## ФРАГМЕНТ ИСТОЧНИКА
+-------+
Апология обломков. Руинная тема в контексте истории европейской культуры - страница 4



.

Как можно догадаться, описание странствия в Аид открывает поистине необозримый источник будущих изобразительных сюжетов меланхолии, в том числе и сюжетов с руинами.

Можно сказать, Вергилий сформировал тематический и образный ряд, что будет в европейской культуре ассоциироваться с руинированной антропологией разных моделей мироздания (включая Дантову «Божественную комедию» с ее кругами Ада и Чистилищем). Эней у Вергилия встречает недовоплотившиеся души. Это погибшие во младенчестве, это те, кто, не будучи погребен, зависли между телесным и эфирным существованием (призраки невинно убиенных, в них можно усмотреть вектор ко всей «готической» литературе, от Призрака Отца Гамлета до Кентервильского привидения). Также к руинированным образам относятся самоубийцы, предавшие цельность своей судьбы и жизненного пути, самовольно разрушившие их. Конечно, «руинированы» и ропщущие на богов, и мечущиеся от неразделенной любви (ибо Любовь достраивает человека до совершенства воплощения). В одних из самых вдохновенных строк «Энеиды» описываются эти сложно организованные руины людских и божественных сообществ:

Лежа в пещере своей, в три глотки лаял огромный
Цербер, и лай громовой оглашал молчаливое царство.
+-------+
## ИСХОДНЫЕ ДАННЫЕ
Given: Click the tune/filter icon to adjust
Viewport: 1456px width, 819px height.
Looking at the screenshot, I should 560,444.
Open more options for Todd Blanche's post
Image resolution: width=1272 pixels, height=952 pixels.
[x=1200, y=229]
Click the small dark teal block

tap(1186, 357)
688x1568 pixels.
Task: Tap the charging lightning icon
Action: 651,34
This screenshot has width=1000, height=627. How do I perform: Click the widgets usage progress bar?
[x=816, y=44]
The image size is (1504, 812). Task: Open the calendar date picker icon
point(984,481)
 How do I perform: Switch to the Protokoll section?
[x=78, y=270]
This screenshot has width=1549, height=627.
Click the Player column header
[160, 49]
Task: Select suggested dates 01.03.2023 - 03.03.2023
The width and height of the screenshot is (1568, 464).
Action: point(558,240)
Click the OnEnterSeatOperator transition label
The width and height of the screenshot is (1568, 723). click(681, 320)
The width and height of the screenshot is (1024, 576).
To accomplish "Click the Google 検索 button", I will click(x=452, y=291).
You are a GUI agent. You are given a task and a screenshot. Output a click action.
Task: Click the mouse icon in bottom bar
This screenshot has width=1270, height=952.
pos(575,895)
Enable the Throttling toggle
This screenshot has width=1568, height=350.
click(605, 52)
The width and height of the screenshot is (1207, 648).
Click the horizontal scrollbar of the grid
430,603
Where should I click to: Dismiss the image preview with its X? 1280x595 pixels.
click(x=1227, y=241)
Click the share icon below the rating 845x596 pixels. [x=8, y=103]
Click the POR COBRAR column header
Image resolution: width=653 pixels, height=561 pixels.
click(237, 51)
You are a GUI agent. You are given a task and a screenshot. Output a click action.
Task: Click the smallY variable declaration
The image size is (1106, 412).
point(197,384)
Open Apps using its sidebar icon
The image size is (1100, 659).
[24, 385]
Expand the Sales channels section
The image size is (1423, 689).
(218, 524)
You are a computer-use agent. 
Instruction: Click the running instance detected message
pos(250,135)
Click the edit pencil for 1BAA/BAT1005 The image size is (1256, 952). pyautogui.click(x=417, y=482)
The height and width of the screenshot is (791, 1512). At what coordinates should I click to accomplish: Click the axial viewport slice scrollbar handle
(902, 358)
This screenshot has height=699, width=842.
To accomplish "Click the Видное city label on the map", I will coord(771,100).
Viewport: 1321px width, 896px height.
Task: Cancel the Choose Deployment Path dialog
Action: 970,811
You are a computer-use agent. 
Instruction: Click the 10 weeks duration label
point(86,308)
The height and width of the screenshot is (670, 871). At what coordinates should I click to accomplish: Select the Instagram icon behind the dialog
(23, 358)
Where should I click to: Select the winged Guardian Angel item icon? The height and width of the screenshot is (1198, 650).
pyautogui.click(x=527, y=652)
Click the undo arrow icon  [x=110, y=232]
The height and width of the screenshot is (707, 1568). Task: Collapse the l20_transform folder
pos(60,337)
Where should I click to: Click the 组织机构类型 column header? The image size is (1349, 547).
+-------+
## ПИСЬМЕННОЕ ЗАДАНИЕ 1
Перескажите в виде списка абзац фрагмента источника, начинающийся словами «Можно сказать, Вергилий сформировал». Сохраните основные факты.
## ПИСЬМЕННОЕ ЗАДАНИЕ 2
Ответьте на вопросы по фрагменту источника и пометьте ответы теми же буквами.
(а) Источник каких будущих сюжетов открывает описание странствия в Аид?
(б) Какими двумя образами обозначены начало и конец «готической» литературы?
(в) Где лежал Цербер и сколькими глотками он лаял согласно приведенным строкам?

## ПОЛНЫЙ ОТВЕТ 1
Вергилий сформировал тематический и образный ряд. В европейской культуре он связывается с руинированной антропологией разных моделей мироздания, включая Дантову «Божественную комедию». Эней у Вергилия встречает недовоплотившиеся души. К «руинированным» образам относятся:
- погибшие во младенчестве;
- непогребенные, зависшие между телесным и эфирным существованием (призраки невинно убиенных), в них виден вектор ко всей «готической» литературе;
- самоубийцы, предавшие цельность своей судьбы и жизненного пути и самовольно разрушившие их;
- ропщущие на богов;
- мечущиеся от неразделенной любви, поскольку Любовь достраивает человека до совершенства воплощения.

## ПОЛНЫЙ ОТВЕТ 2
(а) Изобразительных сюжетов меланхолии, в том числе сюжетов с руинами.
(б) Призраком Отца Гамлета и Кентервильским привидением.
(в) В своей пещере, лаял в три глотки.